After leading a congressional fact-finding trip to Ethiopia, U.S. Rep. Christopher Smith said he’s convinced the Horn of Africa country is making rapid progress toward democracy, thanks to new leadership.
“Prime Minister Abiy Ahmed is the right man at the right time and is therefore deserving our support,” said Smith, a Republican from New Jersey who chairs the House subcommittee on Africa, global health, global human rights and international organizations.
Smith shared that observation during a hearing Wednesday on Capitol Hill, at which he and U.S. Rep. Karen Bass, a California Democrat, discussed their late August trip. They were part of a five-person delegation meeting with Ahmed and other Ethiopian officials, lawmakers, political and religious leaders, human rights activists and victims of detention and torture.
The congressman is the architect of H.R. 128, legislation condemning human rights abuses in Ethiopia and outlining a number of reforms that the country must take to promote peace and democracy. The resolution passed in the House of Representatives earlier this year.
Smith praised Abiy, a former intelligence official who, since assuming office, “has released thousands of political prisoners,” lifted a months-long state of emergency and “initiated an historic peace deal between Ethiopia and Eritrea this past July.”
Expectations have been raised, he added, “and the reforms that have begun must continue.”
Smith said he and Bass met with a group of former prisoners and torture victims in the capital, Addis Ababa, “and what they described as having been done to them was horrific.” They demand justice, he added.
Smith and Bass also met with young people. Youth-led protests began in late 2015 and forced out Prime Minister Hailemariam Desalegn in February after six years in office. Smith said the economy needs to grow to provide jobs for young people, including those who were active in protests and civil disobedience.
Abiy has begun opening up Ethiopia’s business sector, selling stakes in state-owned businesses such as telecommunications and airlines. Smith said he hopes to see additional economic reforms.

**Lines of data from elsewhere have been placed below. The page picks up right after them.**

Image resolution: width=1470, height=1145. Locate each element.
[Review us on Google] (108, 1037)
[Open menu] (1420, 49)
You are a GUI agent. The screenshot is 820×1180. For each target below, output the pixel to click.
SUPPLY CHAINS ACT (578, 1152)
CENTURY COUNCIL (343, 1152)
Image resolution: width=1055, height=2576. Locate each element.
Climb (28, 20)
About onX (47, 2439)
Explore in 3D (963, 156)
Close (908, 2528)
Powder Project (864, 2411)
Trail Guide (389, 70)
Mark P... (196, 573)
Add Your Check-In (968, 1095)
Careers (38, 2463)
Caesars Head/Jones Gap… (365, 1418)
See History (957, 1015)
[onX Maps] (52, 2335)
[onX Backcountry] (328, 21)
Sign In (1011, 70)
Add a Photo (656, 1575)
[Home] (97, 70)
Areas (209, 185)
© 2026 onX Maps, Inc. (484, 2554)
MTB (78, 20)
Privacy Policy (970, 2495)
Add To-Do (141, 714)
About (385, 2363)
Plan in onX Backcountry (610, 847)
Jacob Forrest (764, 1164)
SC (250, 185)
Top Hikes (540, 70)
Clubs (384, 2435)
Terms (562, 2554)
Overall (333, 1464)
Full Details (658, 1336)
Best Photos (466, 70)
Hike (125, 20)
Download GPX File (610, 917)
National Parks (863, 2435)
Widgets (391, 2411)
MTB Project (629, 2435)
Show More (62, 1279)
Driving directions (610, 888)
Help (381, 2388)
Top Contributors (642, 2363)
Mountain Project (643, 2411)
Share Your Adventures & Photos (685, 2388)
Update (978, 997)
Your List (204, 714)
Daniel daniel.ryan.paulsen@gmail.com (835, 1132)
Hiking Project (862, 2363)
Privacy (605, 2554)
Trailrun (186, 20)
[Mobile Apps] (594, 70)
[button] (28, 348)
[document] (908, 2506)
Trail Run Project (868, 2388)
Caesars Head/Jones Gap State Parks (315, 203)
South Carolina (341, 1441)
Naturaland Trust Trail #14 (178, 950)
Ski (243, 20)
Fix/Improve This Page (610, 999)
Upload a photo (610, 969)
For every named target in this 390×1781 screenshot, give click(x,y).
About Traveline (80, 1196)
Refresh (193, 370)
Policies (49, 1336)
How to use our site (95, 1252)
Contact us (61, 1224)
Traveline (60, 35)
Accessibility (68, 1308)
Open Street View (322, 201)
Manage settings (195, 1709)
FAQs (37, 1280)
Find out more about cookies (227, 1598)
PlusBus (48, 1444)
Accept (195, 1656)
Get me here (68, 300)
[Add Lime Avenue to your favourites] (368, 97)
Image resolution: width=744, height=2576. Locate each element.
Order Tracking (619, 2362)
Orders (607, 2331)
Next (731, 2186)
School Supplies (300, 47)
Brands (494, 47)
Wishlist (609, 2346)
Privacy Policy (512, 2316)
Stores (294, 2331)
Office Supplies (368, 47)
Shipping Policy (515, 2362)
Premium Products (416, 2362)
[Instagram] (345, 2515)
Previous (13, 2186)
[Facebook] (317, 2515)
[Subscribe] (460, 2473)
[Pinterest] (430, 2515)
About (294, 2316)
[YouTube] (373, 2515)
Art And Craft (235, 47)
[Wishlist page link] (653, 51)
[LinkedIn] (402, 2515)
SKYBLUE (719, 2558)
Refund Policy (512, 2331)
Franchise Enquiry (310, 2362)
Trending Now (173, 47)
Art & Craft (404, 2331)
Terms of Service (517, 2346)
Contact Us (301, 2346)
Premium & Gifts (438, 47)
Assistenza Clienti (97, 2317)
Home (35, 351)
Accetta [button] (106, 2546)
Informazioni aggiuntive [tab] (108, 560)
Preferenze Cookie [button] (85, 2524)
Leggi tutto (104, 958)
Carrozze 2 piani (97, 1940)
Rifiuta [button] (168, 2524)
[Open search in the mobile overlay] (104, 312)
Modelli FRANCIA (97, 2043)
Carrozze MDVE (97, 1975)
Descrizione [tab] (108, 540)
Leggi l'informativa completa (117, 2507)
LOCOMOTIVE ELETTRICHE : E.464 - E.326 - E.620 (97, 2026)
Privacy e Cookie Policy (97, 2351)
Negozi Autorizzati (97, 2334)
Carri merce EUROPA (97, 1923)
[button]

The Ethiopian government faces an array of challenges, including a humanitarian crisis caused by fighting and recent flooding. The U.N. migration agency reports well over 2 million people have been displaced and need immediate attention.
Bass acknowledged other daunting obstacles: “Regional security issues, the country’s past human rights records [and] ethnic tensions across the country and hard-liners” among the ruling Ethiopian People’s Revolutionary Democratic Front party who hope to stall Abiy’s reform agenda.
But, she said, the hearing gave voice to Ethiopians about ways the U.S. could help its ally move forward.
Girum Alemayehu, an Ethiopian community representative who testified at the hearing, said he was impressed by changes in his homeland but feared ongoing violence, including in the Oromo and Somalia regions, could hinder full progress.
“Create an independent commission to investigate the alleged security forces who have committed killings, mass detention and torture and used excessive force,” he said, urging the U.S. government to prod Ethiopia’s leaders on that front.
Another speaker was Jemal Said, an Ethiopian from Oromia, the country’s largest state and home to ethnic Oromo. For years, they had found limited political and economic opportunity, and the state became a hotbed of anti-government protests. The Oromo celebrated when Abiy freed thousands of political prisoners, but, Said said, they still want to see Oromo recognized as a federal language. Currently, only Amharic is recognized as an official federal language.